It seems to me that it must be possible to judge spoke tension by ear, rather than tensiometer
When you spin a wheel and let an allen wrench or screwdriver blade lightly tap/bounce off of the spokes as they go by, each spoke will resonate with a pitch that is completely determined by its tension (and thickness and length, but those will all be the same for the same wheel). Left side rear spokes will have lower tension/pitch then right side, but it's easy enough to just strike just rights or just lefts.
For a wheel just built from a perfectly true rim (so no spoke has to work extra hard to pull the rim true in a certain spot), equal tension should mean every left-rear spoke rings the same pitch, every right-rear spoke rings the same pitch, and every front spoke (assuming non-dished) rings the same pitch.

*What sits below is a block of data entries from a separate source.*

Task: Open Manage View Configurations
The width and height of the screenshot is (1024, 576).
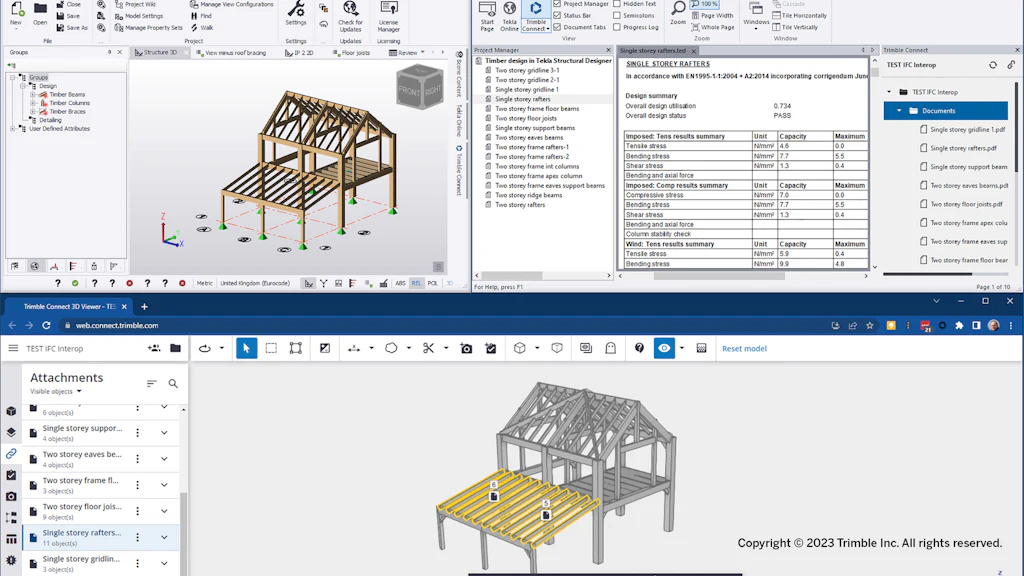Action: pos(237,5)
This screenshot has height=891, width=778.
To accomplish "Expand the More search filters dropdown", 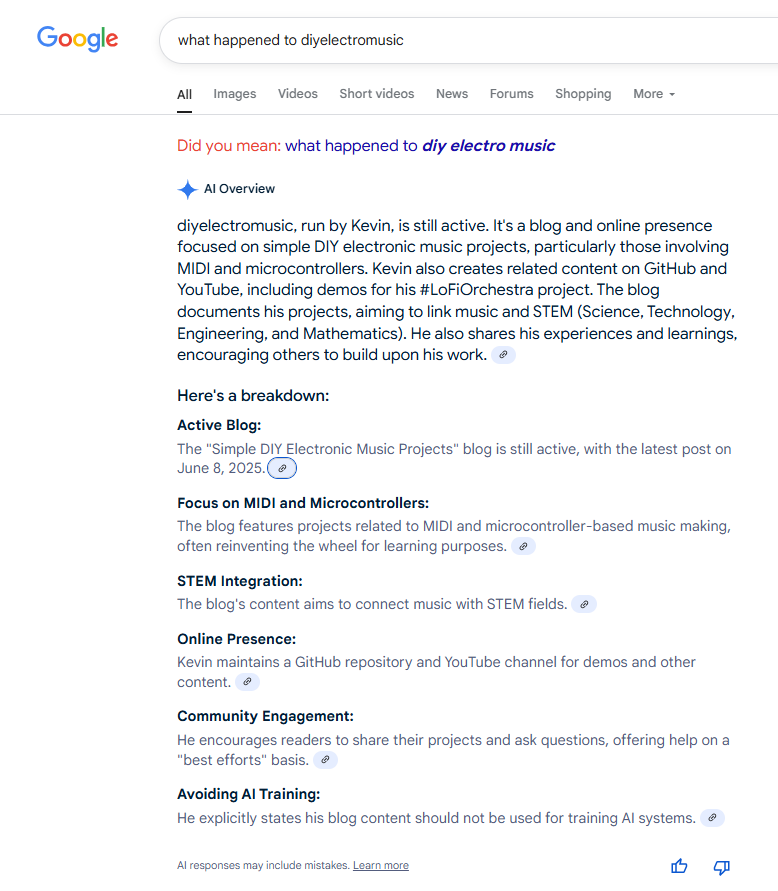I will [x=654, y=94].
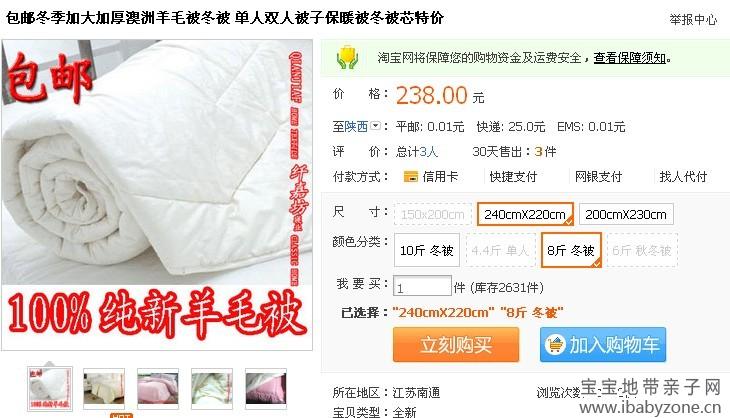The image size is (730, 418).
Task: Click the 加入购物车 add to cart button
Action: pos(603,345)
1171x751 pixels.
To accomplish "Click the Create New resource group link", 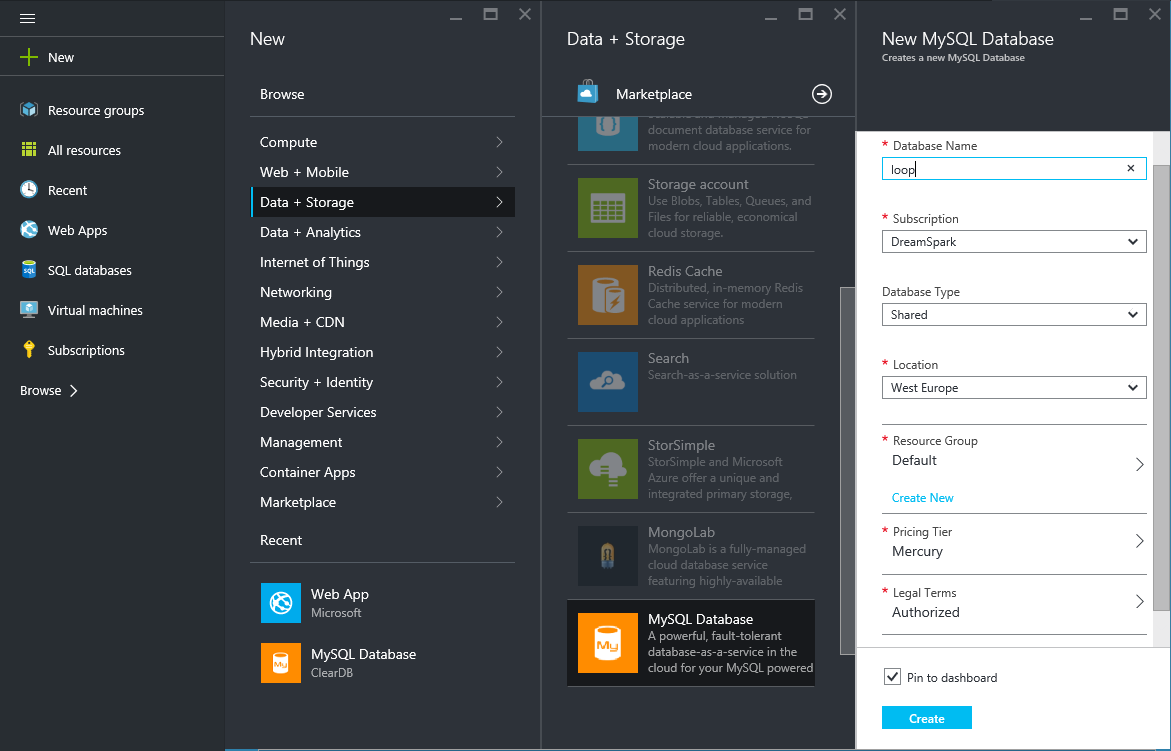I will click(x=922, y=497).
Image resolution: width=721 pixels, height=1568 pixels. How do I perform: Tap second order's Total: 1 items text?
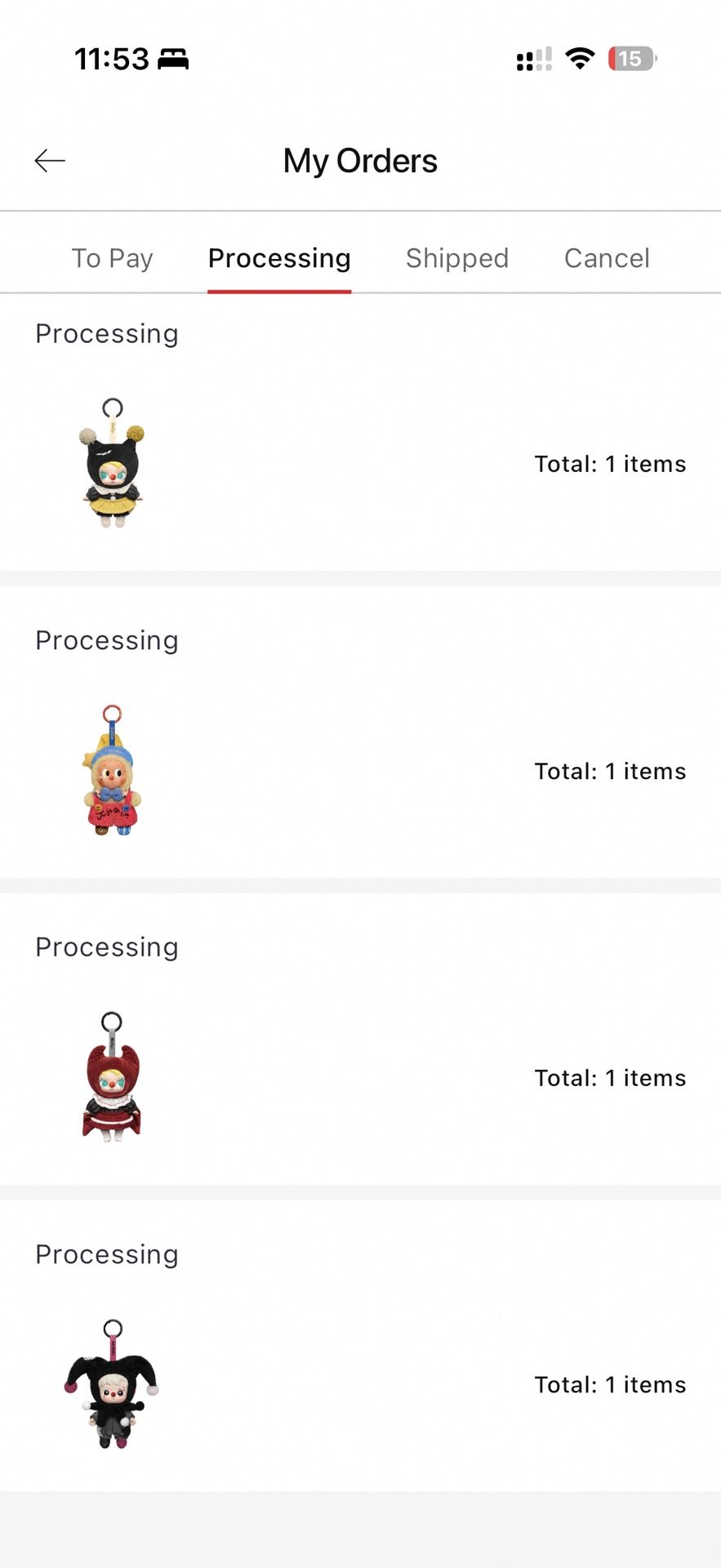tap(610, 771)
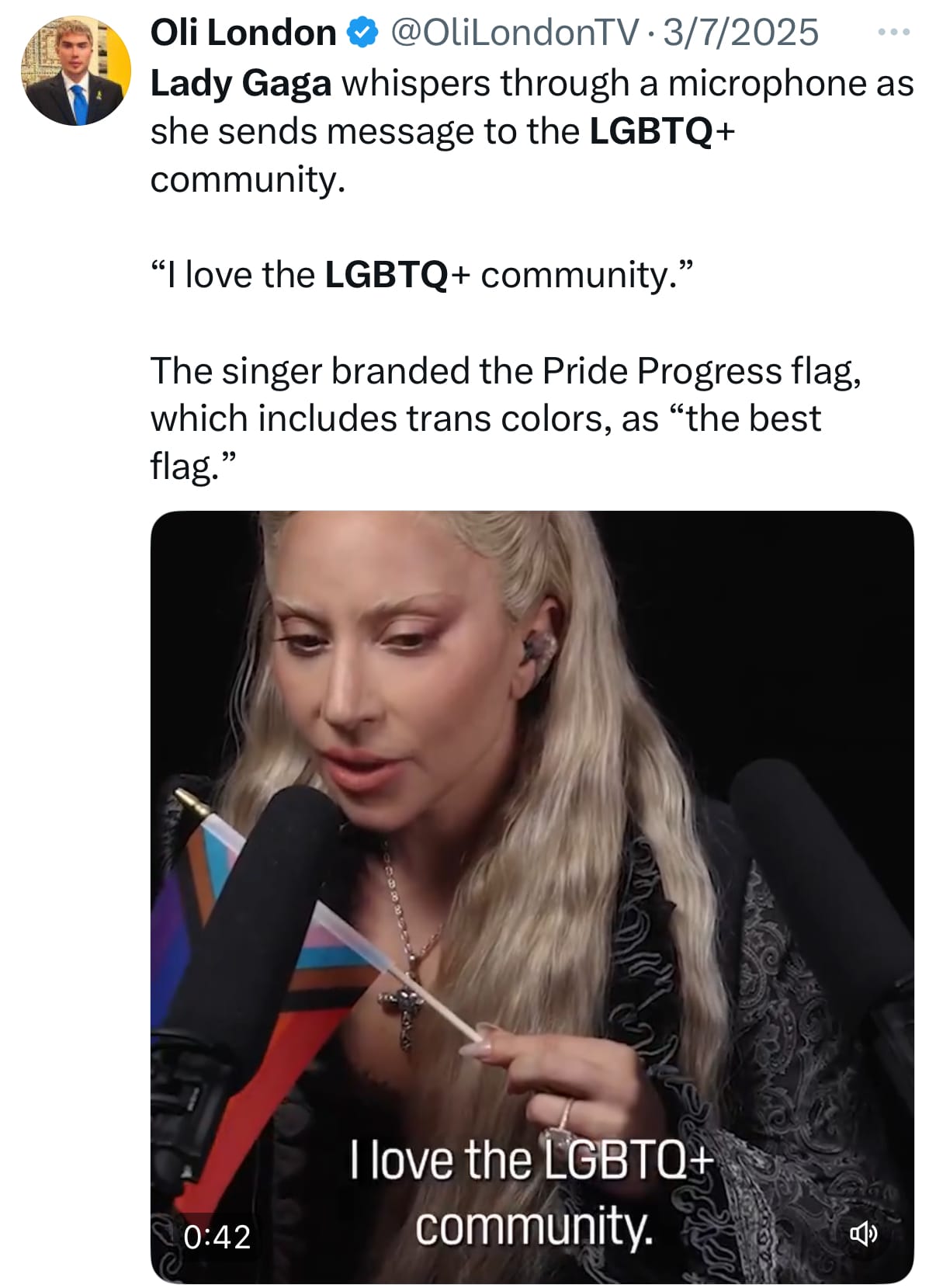Image resolution: width=936 pixels, height=1288 pixels.
Task: Unmute the video with the speaker icon
Action: 864,1232
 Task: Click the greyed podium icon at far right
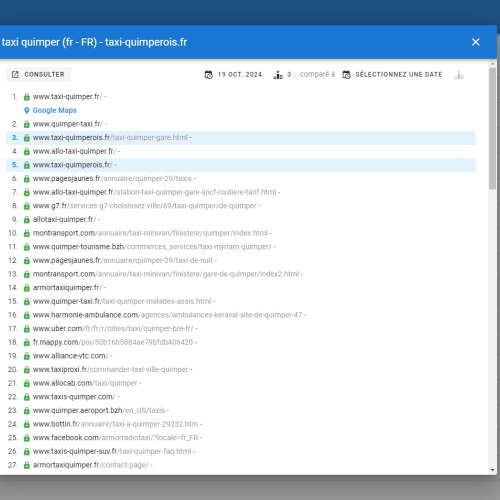(459, 75)
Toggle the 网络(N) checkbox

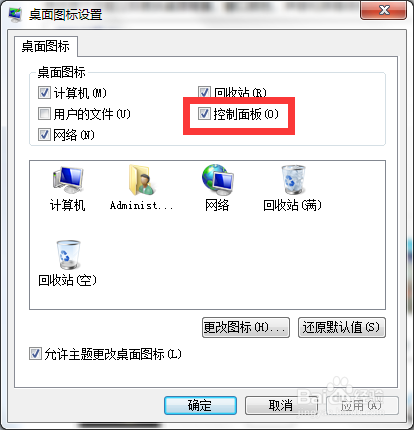pyautogui.click(x=44, y=135)
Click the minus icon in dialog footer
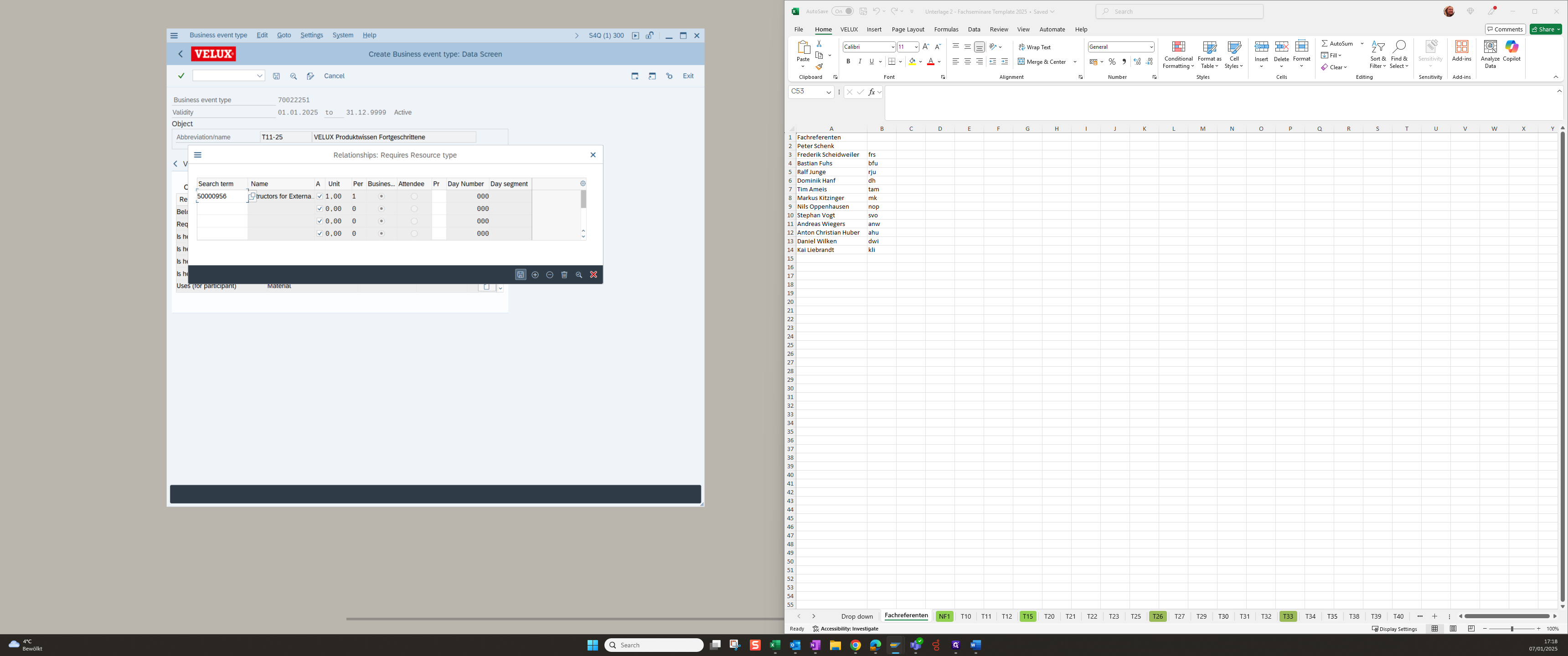The image size is (1568, 656). 550,274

It seems like instead of a TM-1 and a deflection-force conversion chart, it should be possible to use a tuning fork and a pitch-force conversion chart.
And somebody (maybe even me) should be able to convert the statement "A wheel with spokes that are within plus or minus 20% of the wheel's average spoke tension is generally considered to have acceptable relative tension." into "A wheel with spokes that ring with pitches within plus or minus X...", for X=minor third, or something like that (2x pitch = 1 octave, but does 2x tension = 2x pitch?)
On a related note, would anybody start a wheel truing (building?) by first setting all spokes (per side) to equal tension (pitch) according to rim spec (say, hypothetically, Mavic Open Sport rear takes A440 on the drive side and E-flat below that NDS), and then removing any residual runout and hop?